Stockmanship, also known as low-stress livestock handling, can lead to significant cost savings for beef producers and ultimately leads to healthier, more productive cattle.
In the past I’ve attended several stockmanship clinics with experts like Curt Pate of Montana and veterinarian Tom Noffsinger of Nebraska. On October 30, I attended another one of these types of clinics in Livingston, MT. This latest clinic is sponsored by Montana-based Western Sustainability Exchange, a group focused on the power of markets and education to improve the economic and financial viability of sustainable land managers.
The October 30 clinic will be the second leg of a three-day series (click here for more info) featuring fourth-generation Montana rancher and editor of the Stockmanship Journal, Whit Hibbard. It will focus on the principles, techniques and practical application of stockmanship.
I got to spend some time with Hibbard a little over a month ago during a trip to his family’s operation, Sieben Live Stock’s Dog Creek Ranch, and I can tell you that a visit with him is time well spent. As my Australian friend who came along for the visit said, it was a real-world version of a Great Minds Symposium.
By the time readers receive this week’s Beef Producer newsletter in their email and read this blog, this clinic series will be close to or entirely past. Despite the late notice, however, I plan on recording the key nuggets of information that I am sure Hibbard will impart on the clinic audience and sharing that in a follow-up blog next week.

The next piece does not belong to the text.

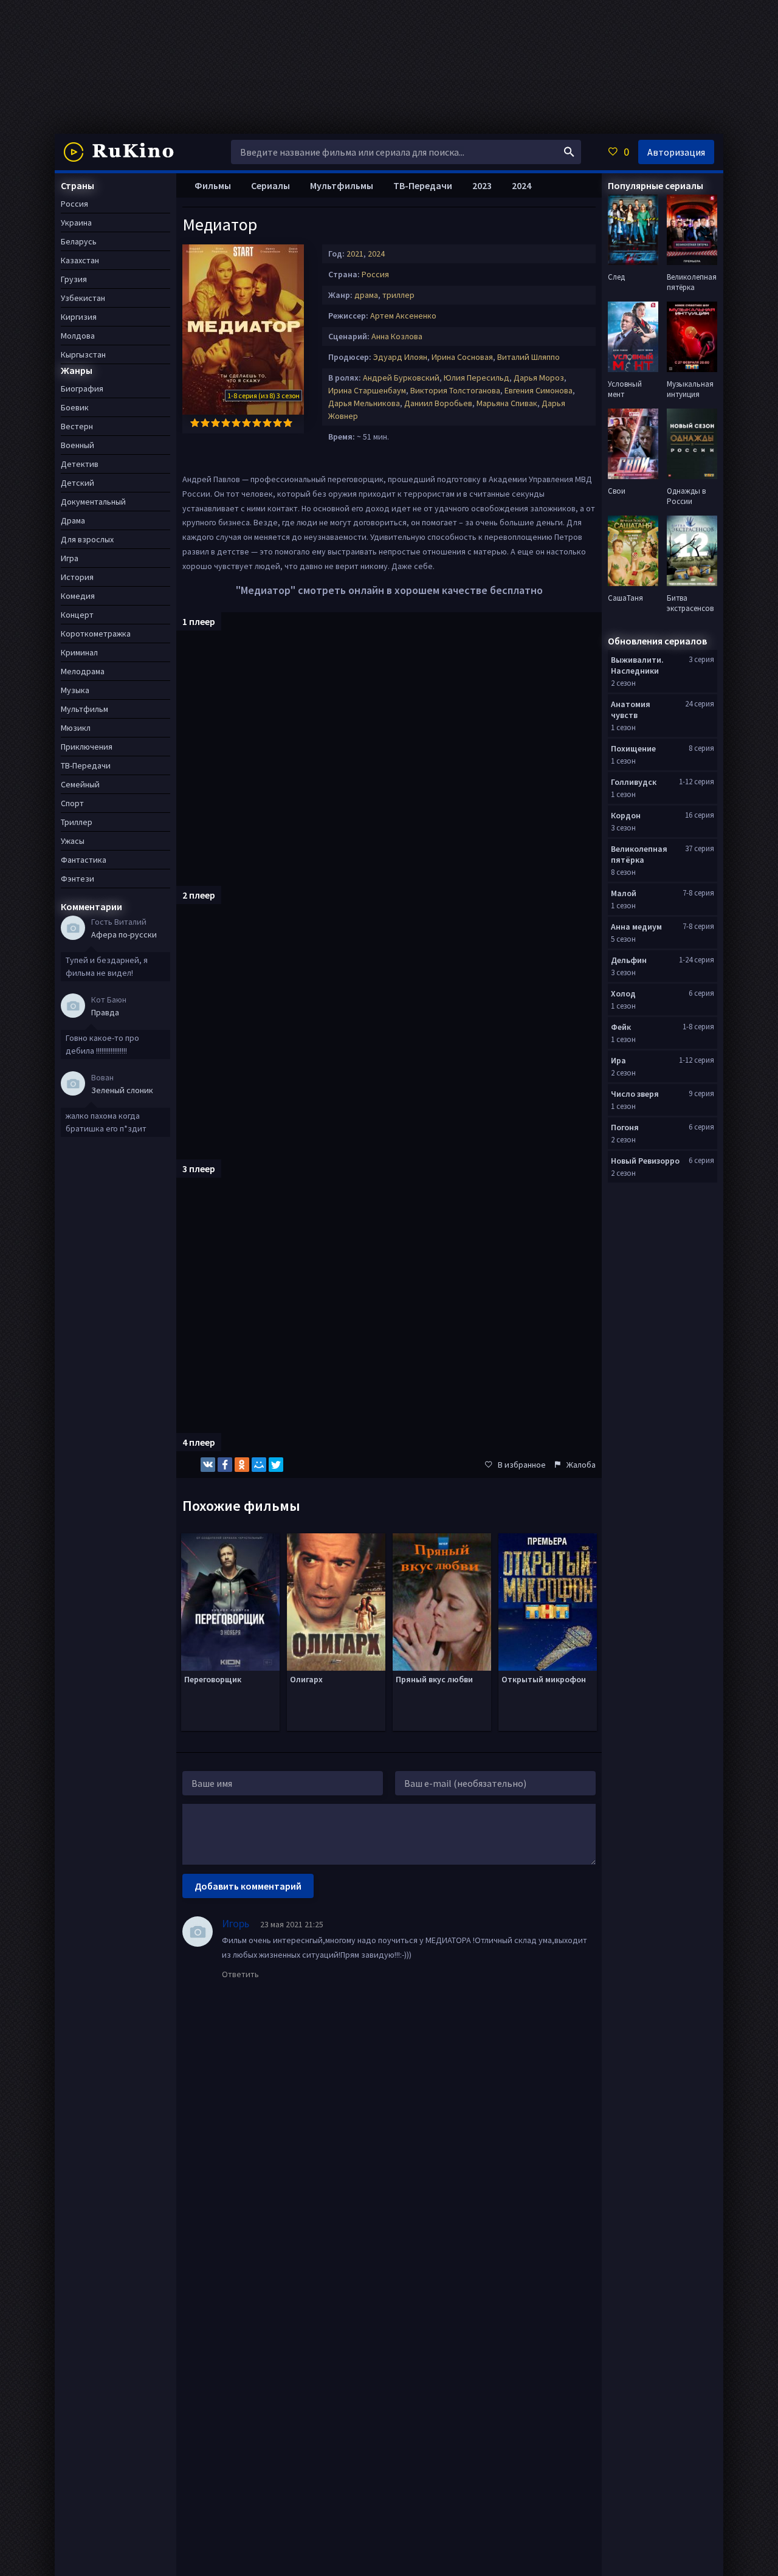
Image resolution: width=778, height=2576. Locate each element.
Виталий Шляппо (528, 356)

If you have not already, I would encourage you to consider attending a stockmanship event near you. We are fortunate in our industry today to have so many skilled individuals sharing and teaching their knowledge on low stress livestock handling with others - individuals such as Hibbard, Curt Pate, Temple Grandin, Bob Kinford, Tina Williams and Richard McConnell, Tom Noffsinger, Guy Glosson, Grahame Rees, and the list goes on.
The point is, we have a wealth of knowledge and experience stored away in the minds of these individuals. I hope more people realize that. We need to start taking more advantage of it. As a young person, I know I plan on taking that advantage of this fact as often as I possibly can. You should too.
Because as author Peter M. Senge said, “Through learning we re-create ourselves. Through learning we become able to do something we were never able to do. Through learning we re-perceive the world and our relationship to it. Through learning we extend our capacity to create, to be part of the generative process of life.”
Through learning more about stockmanship, we become better individuals, better stockman, and we raise the general quality of life for ourselves and our livestock. Who wouldn’t want that?